Wie lange dreht sich die Erde um sich selbst?

Wenn wir fragen, wie lange die Erde für eine vollständige Drehung um sich selbst braucht, klingt das einfach – schließlich haben wir 24 Stunden pro Tag. Doch die Antwort ist etwas präziser, als es scheint.

Die Erde dreht sich nicht exakt in 24 Stunden einmal um sich selbst. Tatsächlich beträgt die volle Umdrehung bezüglich des fixen Sternhintergrunds – auch siderischer Tag genannt – etwa 23 Stunden, 56 Minuten und 4,1 Sekunden. Das bedeutet, die Erde hat sich nach dieser Zeit wieder in dieselbe Position relativ zu den fernen Sternen gedreht.

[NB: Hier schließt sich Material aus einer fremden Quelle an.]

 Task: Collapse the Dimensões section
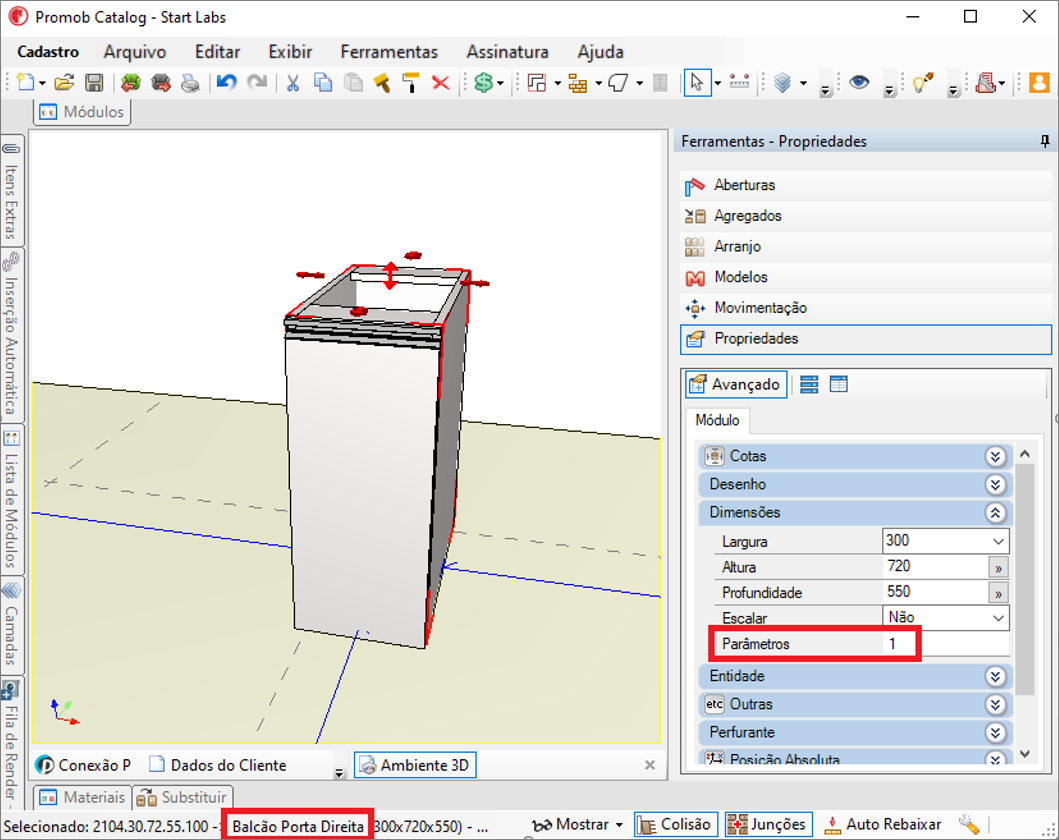tap(996, 513)
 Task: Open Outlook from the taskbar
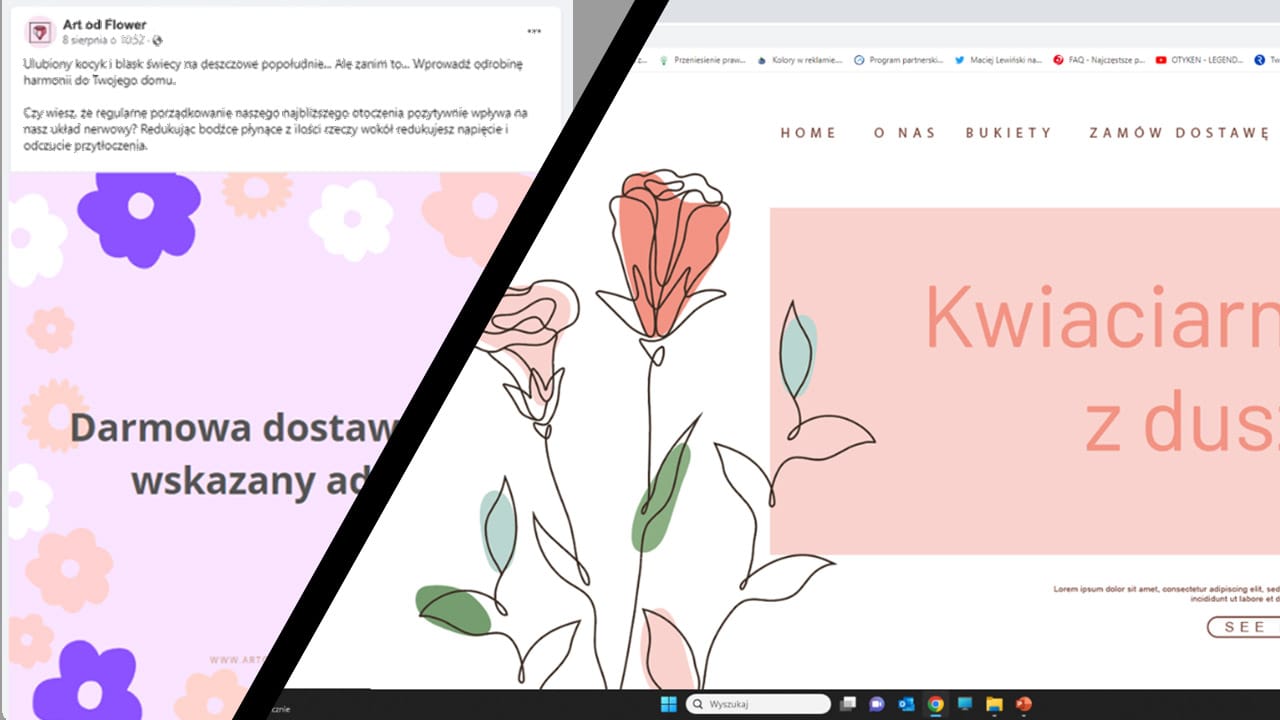tap(906, 704)
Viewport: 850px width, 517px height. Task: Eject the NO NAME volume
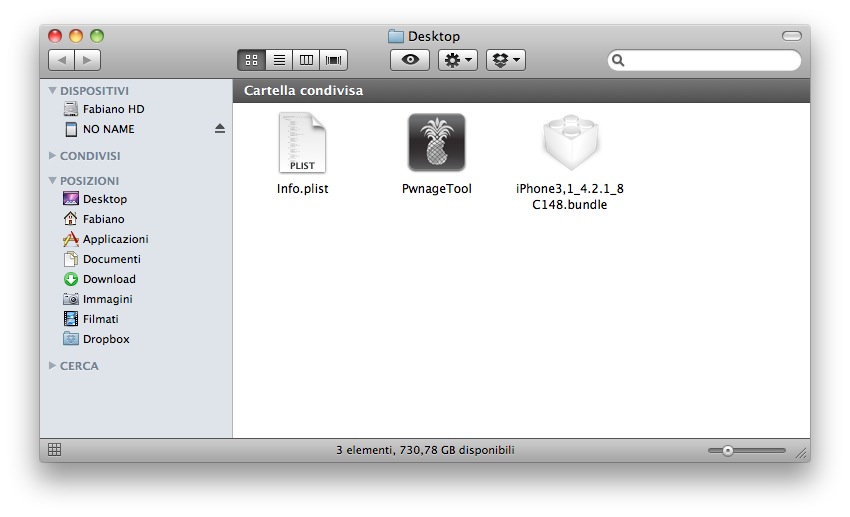click(x=220, y=129)
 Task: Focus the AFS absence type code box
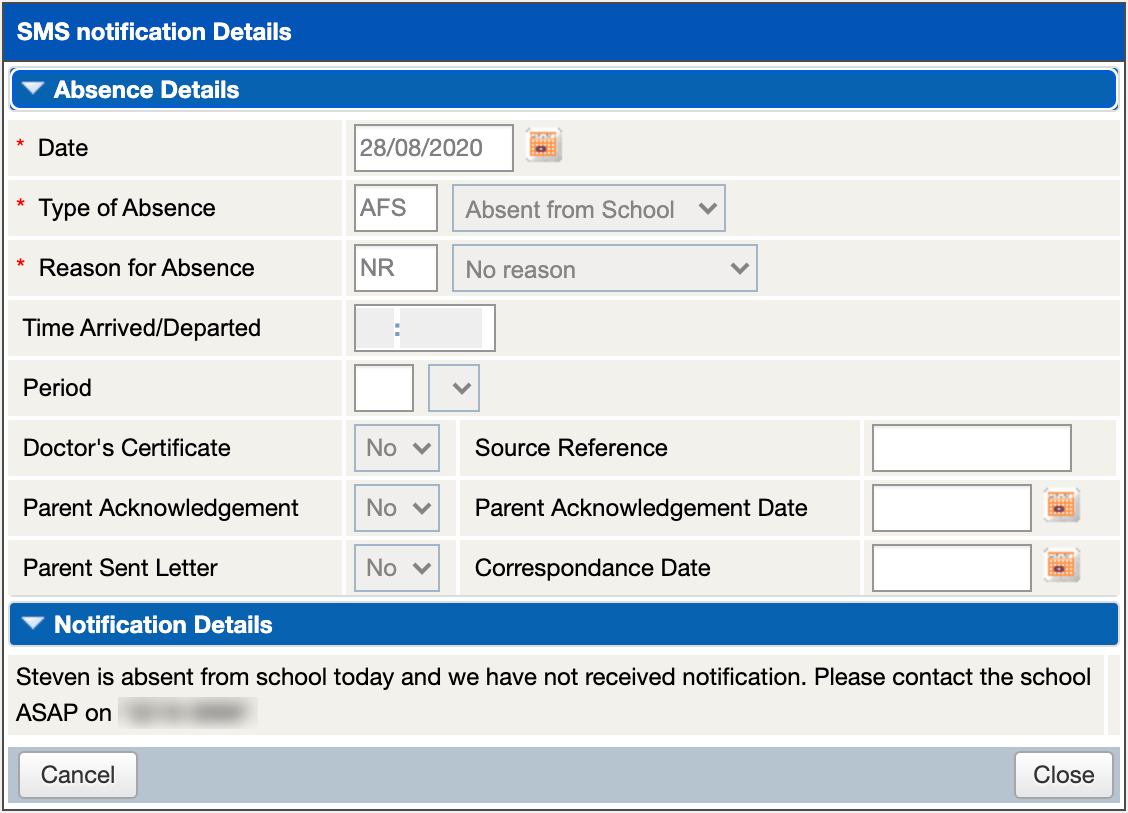pos(395,208)
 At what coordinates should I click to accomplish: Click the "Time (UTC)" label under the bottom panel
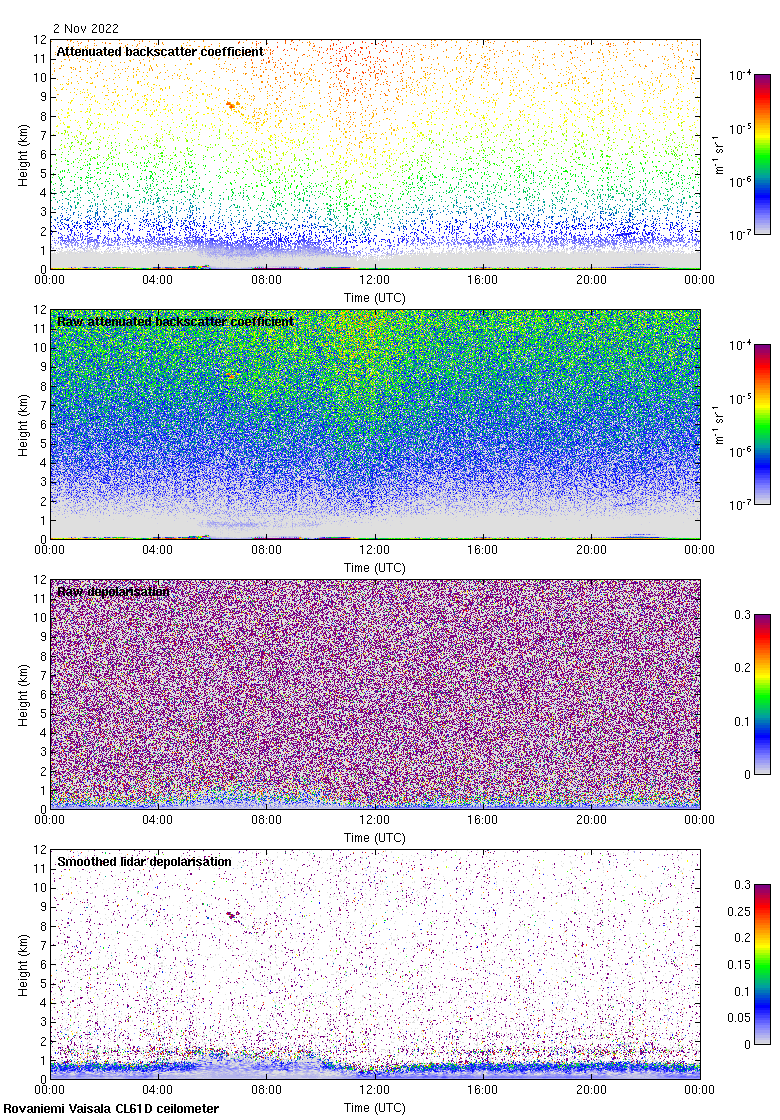(x=375, y=1107)
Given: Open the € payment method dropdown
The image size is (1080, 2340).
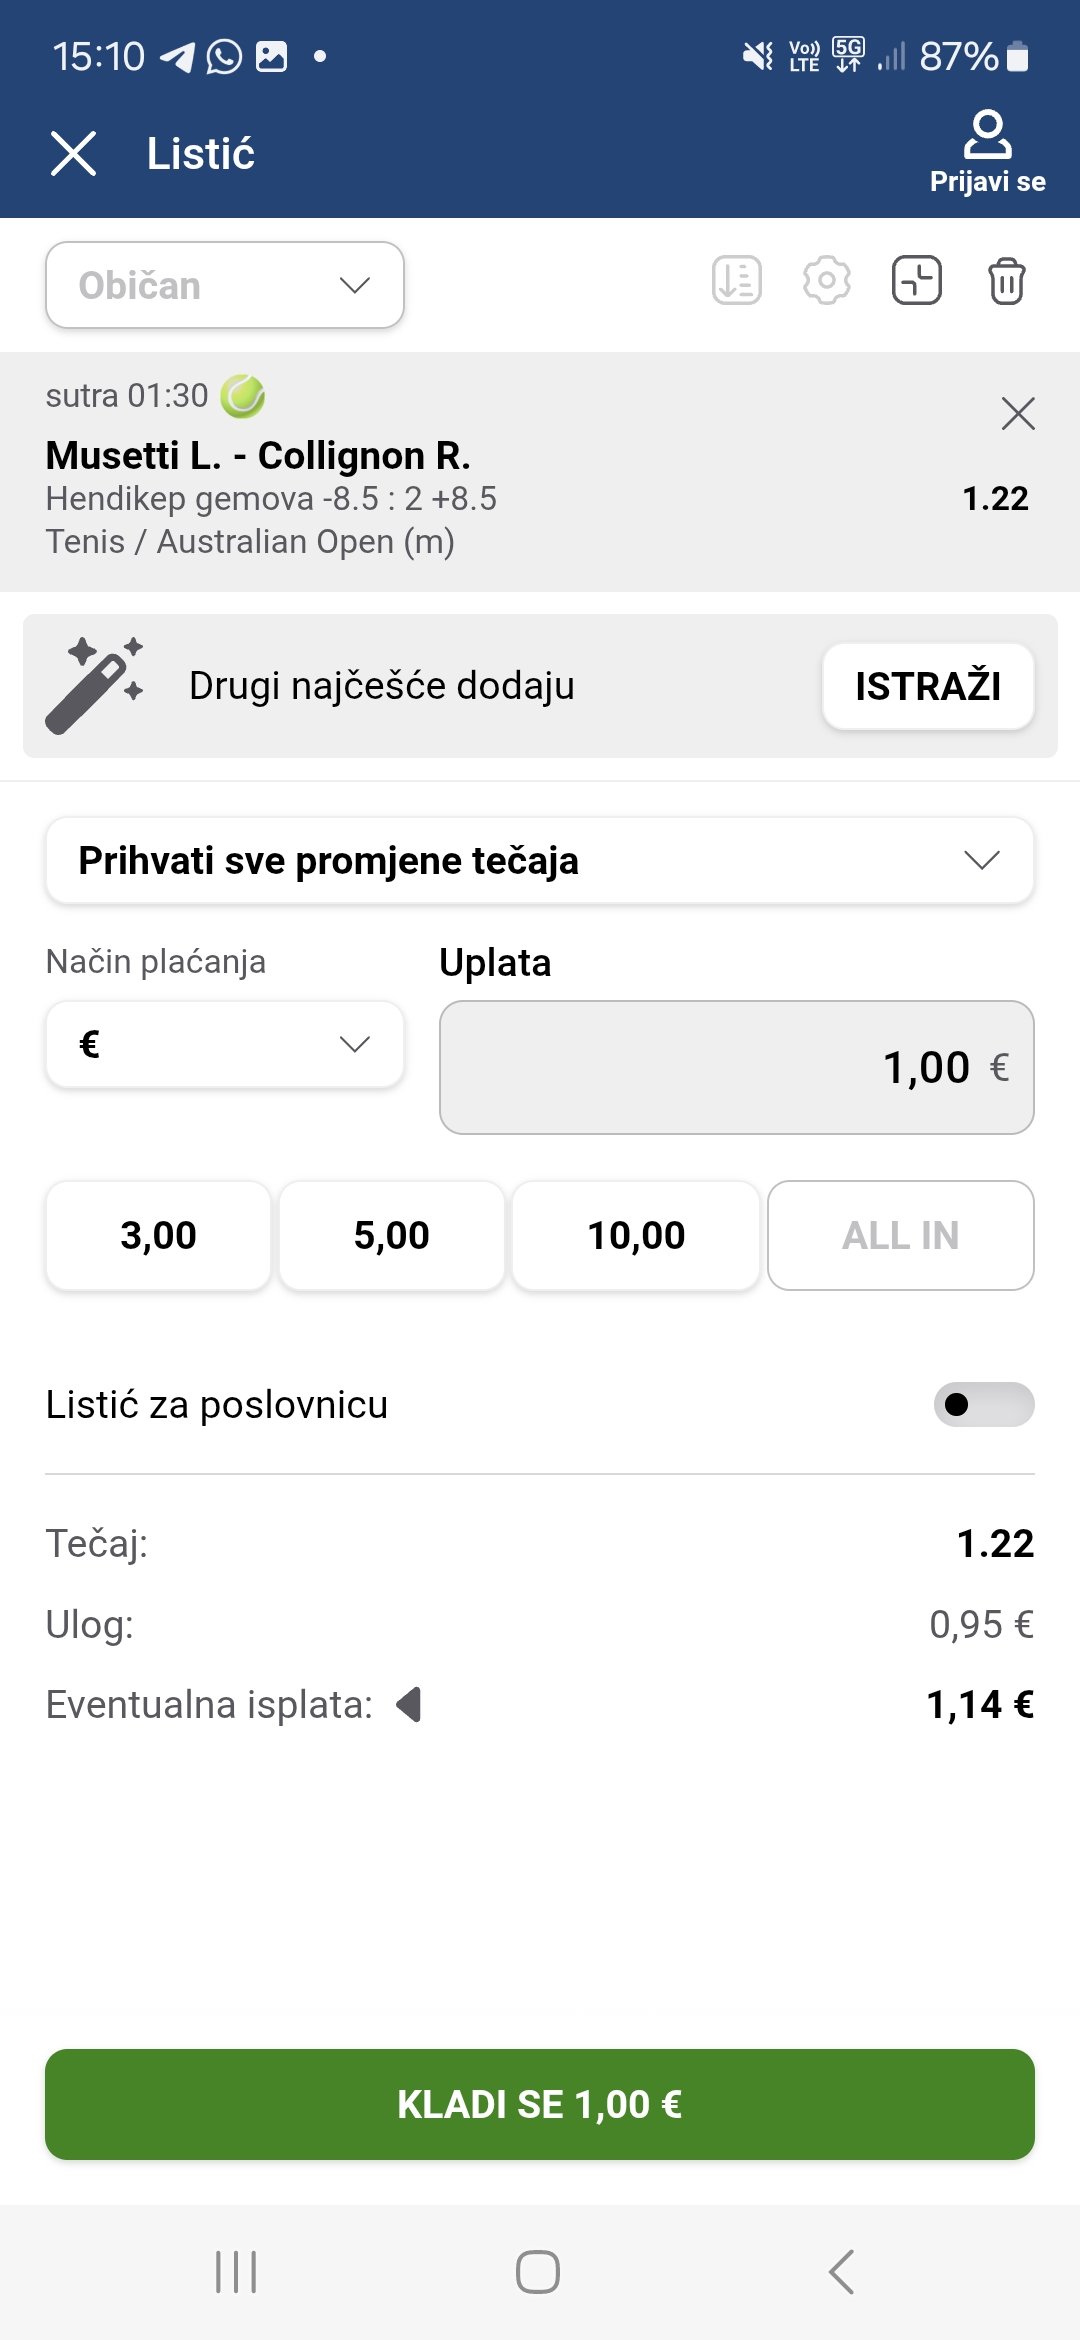Looking at the screenshot, I should [x=225, y=1044].
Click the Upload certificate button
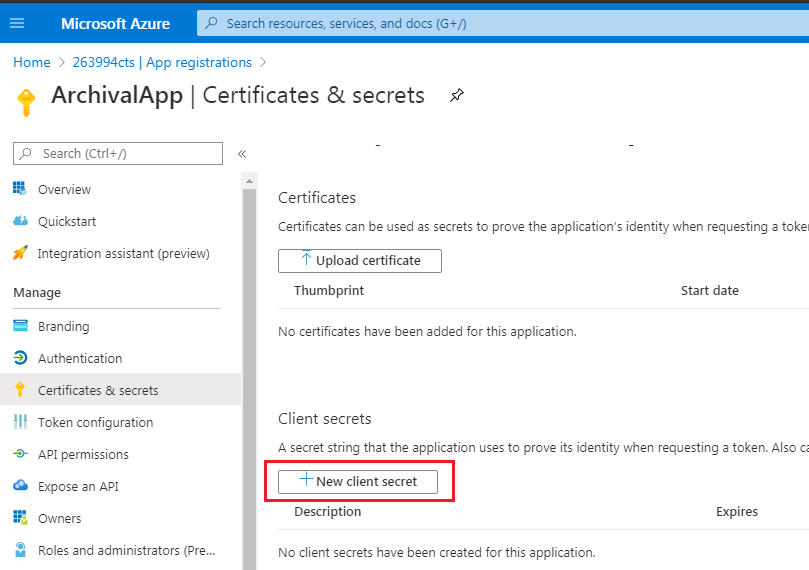Screen dimensions: 809x570 tap(360, 260)
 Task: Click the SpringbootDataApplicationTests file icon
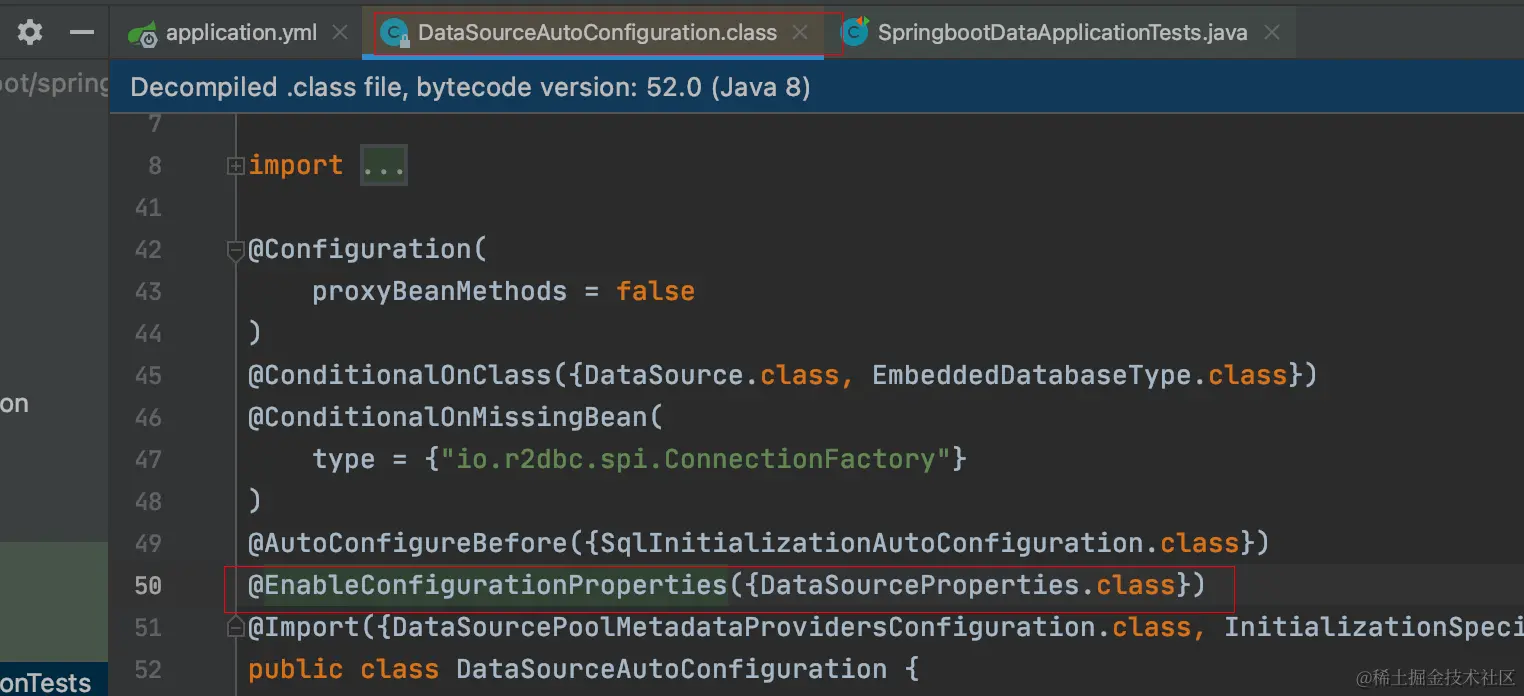coord(855,33)
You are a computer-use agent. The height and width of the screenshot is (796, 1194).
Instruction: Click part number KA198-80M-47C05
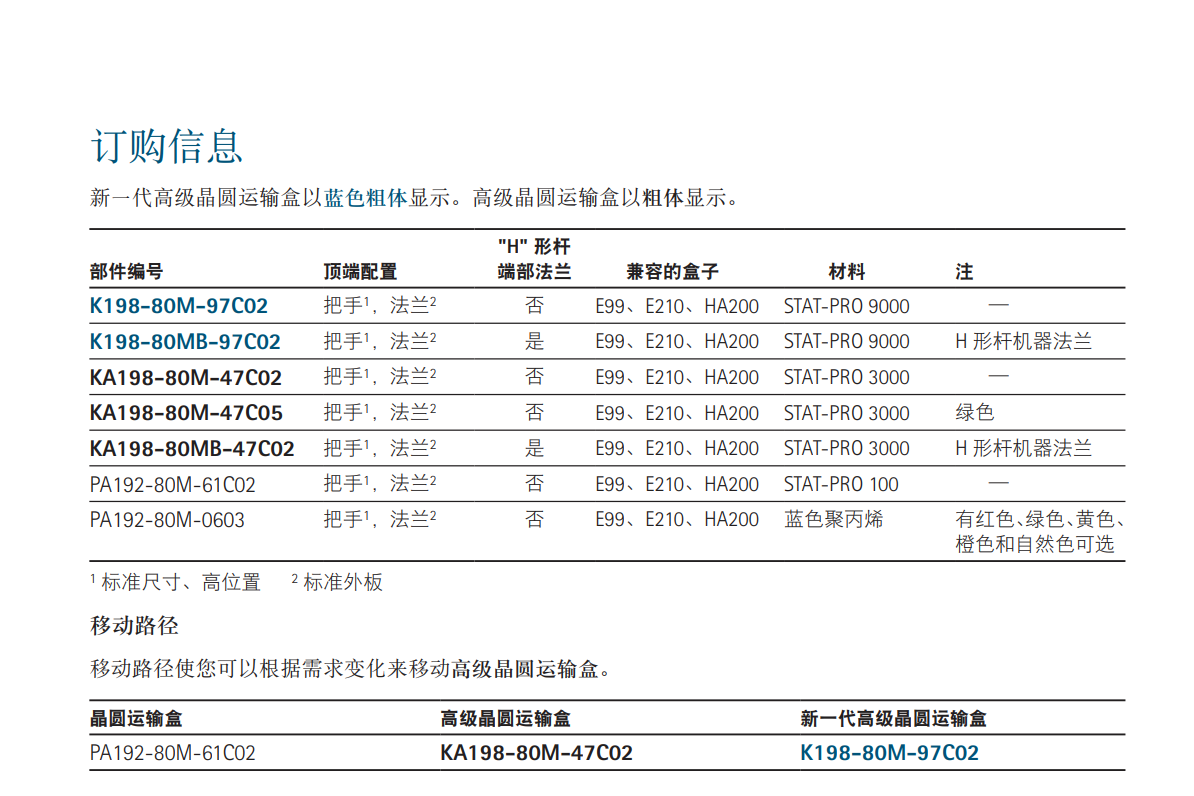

Warum sagen wir dann trotzdem, ein Tag habe 24 Stunden? Weil wir uns meist am Sonnenstand orientieren. Zwischen zwei Mittagen – also wenn die Sonne ihren höchsten Punkt am Himmel erreicht – vergehen im Durchschnitt genau 24 Stunden. Dieser sogenannte Sonnentag ist etwas länger als der siderische Tag, weil sich die Erde während ihrer Drehung auch ein Stück auf ihrer Bahn um die Sonne weiterbewegt. Sie muss sich daher ein wenig länger drehen, bis die Sonne wieder im Zenit steht.

Die knapp vier Minuten Unterschied zwischen siderischem und Sonnentag mag klein erscheinen, aber Astronomen und Navigationssysteme müssen diese Nuancen berücksichtigen. Schon nach ein paar Tagen wäre die Abweichung sichtbar: Die Sterne würden abends nicht mehr zur gleichen Zeit am Himmel stehen.

Die Erde dreht sich also in weniger als 24 Stunden um sich selbst – ein Fakt, den viele überraschend finden. Doch genau diese feinen Unterschiede machen unser Zeitverständnis so faszinierend.